Decide whether each statement agrees with the passage on changing one's past, answering yes or no and quoting the words that decide it: (a) the only serious injury from the bicycle accident was a displaced little finger; (b) the truck struck the writer on the left side; (c) the passage cites Romans 12:2 as saying we can be transformed by forgetting the past.

Reading passage:
►
Part 7


Can a person change their past?


What painful experience is in your past that you still remember?

  • Bitten by a dog?
  • Emotional hurt from a family member?
  • Injury or sickness?
  • Neglect by a parent?
  • Job loss?
  • Dumped by a boyfriend/girlfriend?

Five years ago I was riding my bicycle to work when a truck pulled out of a driveway and hit me broadside. Besides the shock of being hit, the only serious injury I incurred was a displaced little finger. Thankfully my helmet did its job and protected my head. The police officer on the scene asked if she could keep my helmet so she could use it as a visual aid when teaching bicycle safety.


I still have memories of watching that white truck plow into my right side. I remember hitting my head on the pavement and the trip to the ER. I suppose I could have concluded that all motorists are not observant of cyclists and that I should be fearful of riding on the road from now on. I could have allowed that experience to limit my present and future activities.

Here are some questions people may ponder about past experiences:

  • How can I change my past, something that has already happened?
  • Why does the past matter?
  • Can’t I just work on forgetting the past?
  • What is worth keeping about the past?

The memory, whether bliss or trauma, will stay with us. We will always have the story that seems to run on a loop of what has happened to us. We think we are destined, haunted or even condemned to be a certain way because of what has happened to us in the past.

Some would tell us that we are only the sum of our experiences.


They would say that everything that happens to us is just tire tracks in our mind, keeping us in a rut to live out our past over and over again with limited options.

But, Romans 12:2 states “we can be transformed by renewing our mind.” We can be changed by thinking differently about our experiences.
◄
Raw data:
►
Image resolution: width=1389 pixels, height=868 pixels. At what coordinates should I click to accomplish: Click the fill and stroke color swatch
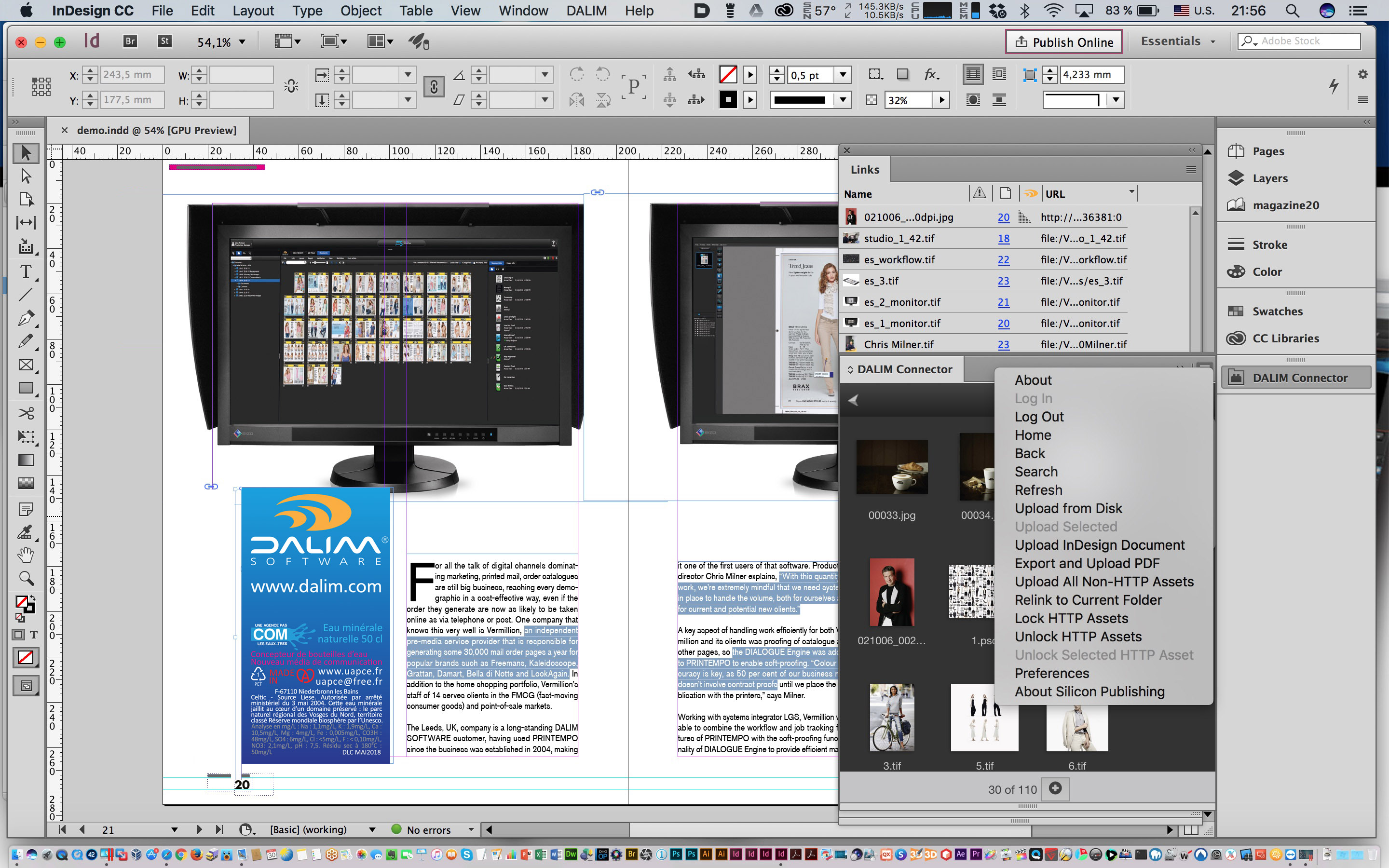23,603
◄
►
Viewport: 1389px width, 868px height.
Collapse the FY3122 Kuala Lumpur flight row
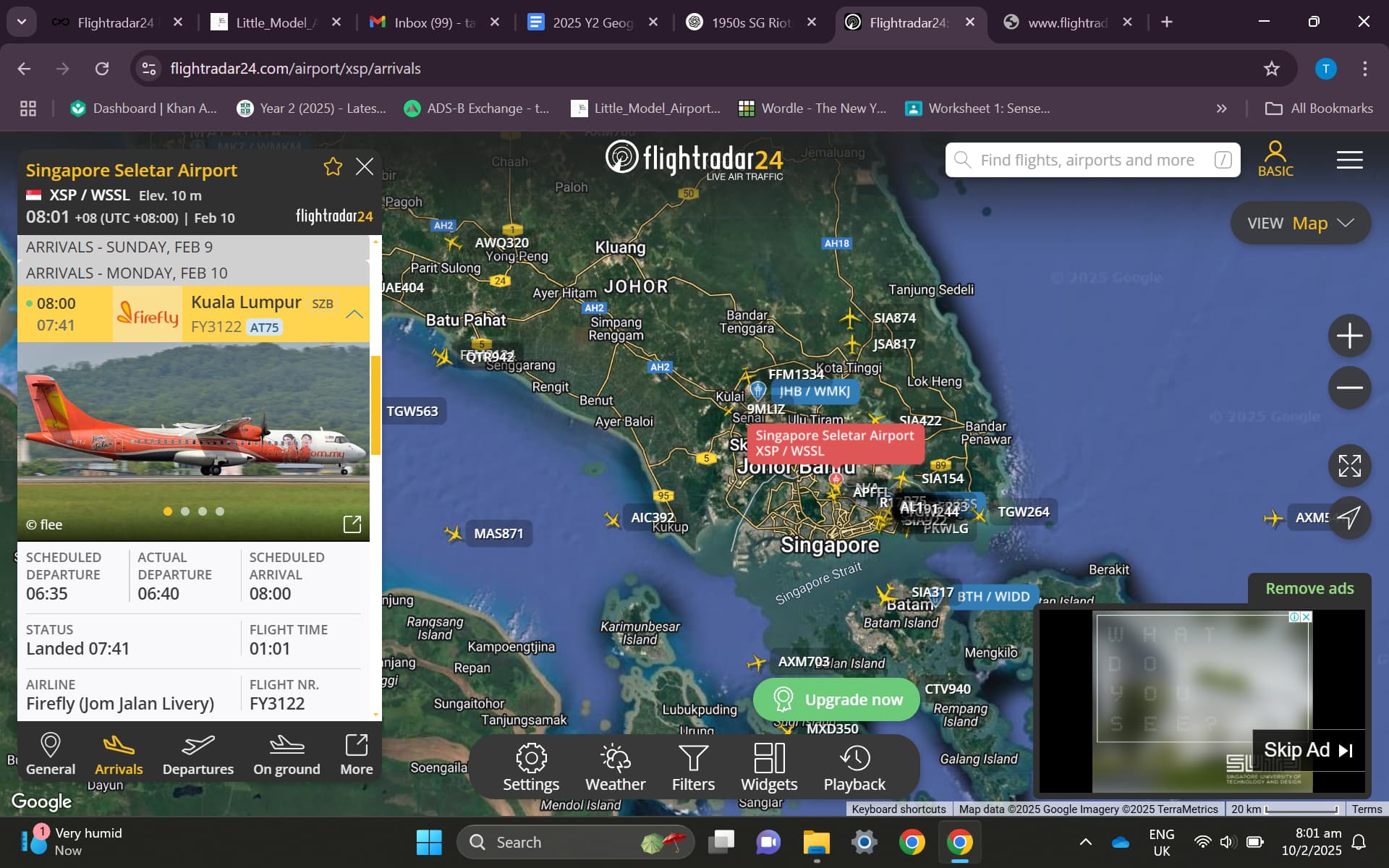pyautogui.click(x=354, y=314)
◄
►
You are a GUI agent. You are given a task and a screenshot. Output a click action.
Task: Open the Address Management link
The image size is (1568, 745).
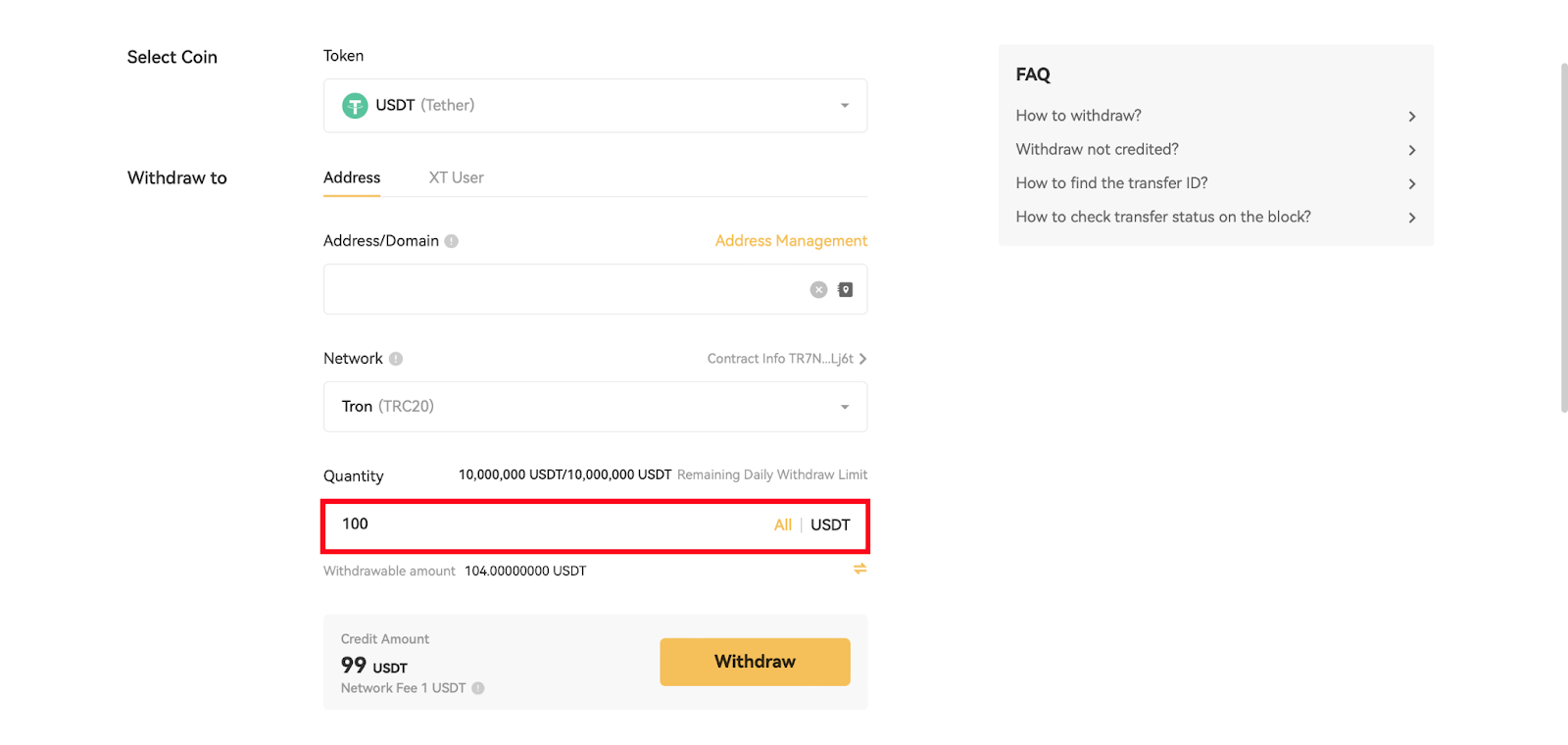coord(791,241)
◄
Expected answer:
(a) Yes: "the only serious injury I incurred was a displaced little finger."
(b) No: "I still have memories of watching that white truck plow into my right side."
(c) No: "But, Romans 12:2 states “we can be transformed by renewing our mind.”"